O Brasil vive hoje dois dramas: um conjuntural, provocado pela covid-19, e um estrutural, que tem agravado as desigualdades. Se por um lado a pandemia aumentou o desemprego e a miséria, ela se tornou uma oportunidade para os mais ricos. Segundo a Oxfam, o patrimônio de 42 bilionários brasileiros aumentou cerca de R$ 177 bilhões, entre março e julho de 2020. Algo está muito errado.
No momento em que começamos a debater uma proposta de reforma tributária, precisamos focar na redução das disparidades, corrigindo distorções do sistema com um modelo que taxe quem ganha mais e alivie quem ganha menos.
Nossa estrutura tributária é altamente regressiva, penalizando os mais pobres. Isso nos faz o segundo pior país em concentração de renda e o sexto em desigualdade social. Para piorar, a agenda do atual governo é liberal ortodoxa, com restrição orçamentária e absolutismo fiscal que só acentuam os desequilíbrios.
No atual cenário, o mundo inteiro – mesmo os liberais, que não são ortodoxos e extremistas – reconhece a importância de uma renda básica, da sustentabilidade social e ambiental e da geração de empregos. Enquanto isso, no Brasil, o projeto do governo é a criação de um novo imposto e a enganação de que apenas uma simplificação vai resolver a situação e atrair investimentos. Claro que a simplificação é importante, mas se não atuar na regressividade tributária, não tiver um viés ambiental, como a energia limpa, por exemplo, não teremos sucesso.

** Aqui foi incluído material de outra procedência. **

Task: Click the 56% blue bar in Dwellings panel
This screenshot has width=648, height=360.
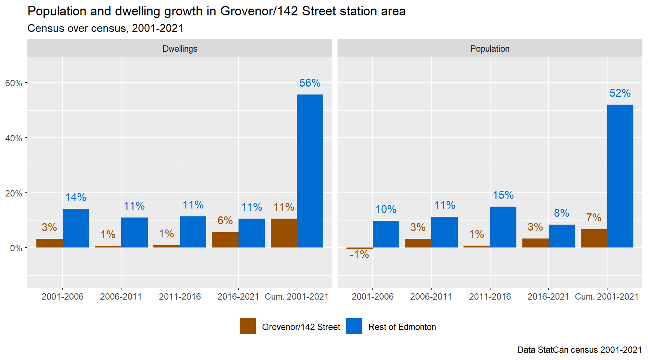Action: pos(310,171)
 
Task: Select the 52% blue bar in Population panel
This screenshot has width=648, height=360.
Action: pos(620,176)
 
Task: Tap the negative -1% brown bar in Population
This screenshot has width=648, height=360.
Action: pos(359,248)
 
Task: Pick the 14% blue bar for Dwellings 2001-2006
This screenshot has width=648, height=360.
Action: pos(76,228)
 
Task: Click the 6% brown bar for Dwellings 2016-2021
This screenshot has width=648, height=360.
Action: pos(225,240)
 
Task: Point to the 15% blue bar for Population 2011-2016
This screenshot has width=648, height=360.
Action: pos(503,227)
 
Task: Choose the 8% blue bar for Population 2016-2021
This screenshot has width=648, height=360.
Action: pos(561,236)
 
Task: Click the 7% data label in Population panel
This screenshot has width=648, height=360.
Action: pos(594,218)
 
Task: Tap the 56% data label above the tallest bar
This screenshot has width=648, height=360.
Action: pos(310,83)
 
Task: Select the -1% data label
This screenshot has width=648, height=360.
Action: pos(359,255)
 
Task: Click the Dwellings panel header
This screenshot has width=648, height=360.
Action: pos(180,49)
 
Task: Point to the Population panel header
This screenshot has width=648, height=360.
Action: pos(490,49)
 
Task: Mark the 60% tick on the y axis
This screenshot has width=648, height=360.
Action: pos(14,83)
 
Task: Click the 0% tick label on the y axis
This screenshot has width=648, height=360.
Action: pos(16,248)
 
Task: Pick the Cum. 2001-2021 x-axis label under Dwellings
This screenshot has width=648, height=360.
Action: pos(296,297)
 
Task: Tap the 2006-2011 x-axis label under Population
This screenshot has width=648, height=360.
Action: pos(431,297)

Nenhuma democracia saudável convive com tanta exclusão e miséria. E o aumento da pobreza e da concentração de renda, provocados pela desastrosa visão de mundo que hoje habita o poder, impede que consigamos superar a crise para fazer o país voltar a crescer, gerar empregos e levar prosperidade para as pessoas.
Defendo que a reforma foque a distribuição de renda e a correção de distorções, estabelecendo um imposto sobre grandes fortunas, lucros e dividendos e taxe os rendimentos de alta renda a serem pagos pelos 0,3% mais ricos, num tributo a ser utilizado na rede social e ambiental de proteção.
Isso é justiça tributária capaz de reequilibrar as contas públicas e recuperar nossa capacidade de investimentos para retomar o crescimento no pós-pandemia com foco na proteção do povo, na preservação do meio ambiente e em políticas públicas sustentáveis.